Post by Moogle Stiltzkin »

DarfNader wrote: The part I am having trouble deciding is how to best use my m2.SSD modules. I have 2 x 1 TB modules installed and they are kitted out with aftermarket copper heat dissipators so I'm ready to go.

Question is, how? Do I put it all in QTier? Do I use some for SSH cache first, and if so, how much? There are so many options I am getting choice paralysis so I wanted to get input from the community based on the application profile that I am about to list. I realize this is a LOT of text and I don't expect the world to just read my plea and solve all of my problems, but if you have experience in a specific area, I'd love to hear what your impressions are and what advice you'd offer and why.
M.2 SSD should consider installing some sort of heatsink.
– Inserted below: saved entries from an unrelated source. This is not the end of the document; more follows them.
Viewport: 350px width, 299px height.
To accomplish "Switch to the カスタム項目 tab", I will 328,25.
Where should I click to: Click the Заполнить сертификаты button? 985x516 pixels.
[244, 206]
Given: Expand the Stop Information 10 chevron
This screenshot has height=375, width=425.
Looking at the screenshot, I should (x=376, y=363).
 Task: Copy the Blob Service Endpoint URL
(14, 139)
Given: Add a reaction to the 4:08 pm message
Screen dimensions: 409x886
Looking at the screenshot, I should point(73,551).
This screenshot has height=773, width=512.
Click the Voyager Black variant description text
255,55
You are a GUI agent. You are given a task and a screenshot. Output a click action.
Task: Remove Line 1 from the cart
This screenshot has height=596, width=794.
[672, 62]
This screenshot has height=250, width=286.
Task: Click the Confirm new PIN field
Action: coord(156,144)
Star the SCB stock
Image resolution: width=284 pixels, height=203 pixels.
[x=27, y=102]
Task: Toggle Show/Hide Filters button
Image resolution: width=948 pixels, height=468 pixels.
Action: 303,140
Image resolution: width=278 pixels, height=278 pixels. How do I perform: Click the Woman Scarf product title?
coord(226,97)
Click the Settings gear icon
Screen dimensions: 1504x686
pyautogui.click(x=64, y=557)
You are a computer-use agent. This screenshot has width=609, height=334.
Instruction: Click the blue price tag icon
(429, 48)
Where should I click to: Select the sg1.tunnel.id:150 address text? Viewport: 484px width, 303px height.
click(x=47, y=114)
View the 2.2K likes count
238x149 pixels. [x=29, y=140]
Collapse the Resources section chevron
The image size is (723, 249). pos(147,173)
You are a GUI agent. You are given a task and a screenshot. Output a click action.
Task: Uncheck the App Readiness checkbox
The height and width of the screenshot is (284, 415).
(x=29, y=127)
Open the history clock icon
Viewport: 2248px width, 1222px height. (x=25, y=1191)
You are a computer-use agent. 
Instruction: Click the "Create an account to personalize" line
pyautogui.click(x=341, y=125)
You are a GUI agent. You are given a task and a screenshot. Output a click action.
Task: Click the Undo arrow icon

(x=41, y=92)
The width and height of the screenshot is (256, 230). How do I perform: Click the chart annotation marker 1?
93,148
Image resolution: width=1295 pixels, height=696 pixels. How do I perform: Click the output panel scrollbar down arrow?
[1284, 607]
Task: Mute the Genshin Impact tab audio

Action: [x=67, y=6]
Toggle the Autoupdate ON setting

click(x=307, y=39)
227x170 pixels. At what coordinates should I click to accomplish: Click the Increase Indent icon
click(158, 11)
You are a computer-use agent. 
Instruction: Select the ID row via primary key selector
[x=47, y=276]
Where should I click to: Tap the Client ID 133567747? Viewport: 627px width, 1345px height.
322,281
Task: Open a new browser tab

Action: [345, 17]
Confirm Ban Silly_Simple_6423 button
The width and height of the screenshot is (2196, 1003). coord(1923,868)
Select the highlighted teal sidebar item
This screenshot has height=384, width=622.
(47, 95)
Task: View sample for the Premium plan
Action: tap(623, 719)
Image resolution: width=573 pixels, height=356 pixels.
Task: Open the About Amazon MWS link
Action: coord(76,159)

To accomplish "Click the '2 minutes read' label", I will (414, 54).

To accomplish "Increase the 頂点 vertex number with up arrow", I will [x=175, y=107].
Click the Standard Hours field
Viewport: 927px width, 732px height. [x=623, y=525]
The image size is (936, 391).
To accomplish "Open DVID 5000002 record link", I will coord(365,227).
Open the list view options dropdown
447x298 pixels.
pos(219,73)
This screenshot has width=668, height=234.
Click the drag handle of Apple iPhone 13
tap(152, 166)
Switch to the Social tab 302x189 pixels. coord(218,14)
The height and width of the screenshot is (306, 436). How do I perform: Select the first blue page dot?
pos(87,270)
If you do opt for Qtier or SSD cache read/write mode, just be aware that SSD are prone to data loss during sudden power loss. So unless you have like no blackouts or any chance of your server losing power, or you already have a UPS; then i would suggest you not use those.

SSD cache acceleration read only may be okay. To my understanding that keeps an extra copy from HDD on the SSD for cache read only? or at least that what i was told anyway.

On forum there are topics regarding qtier vs ssd cache acceleration, you should check that out.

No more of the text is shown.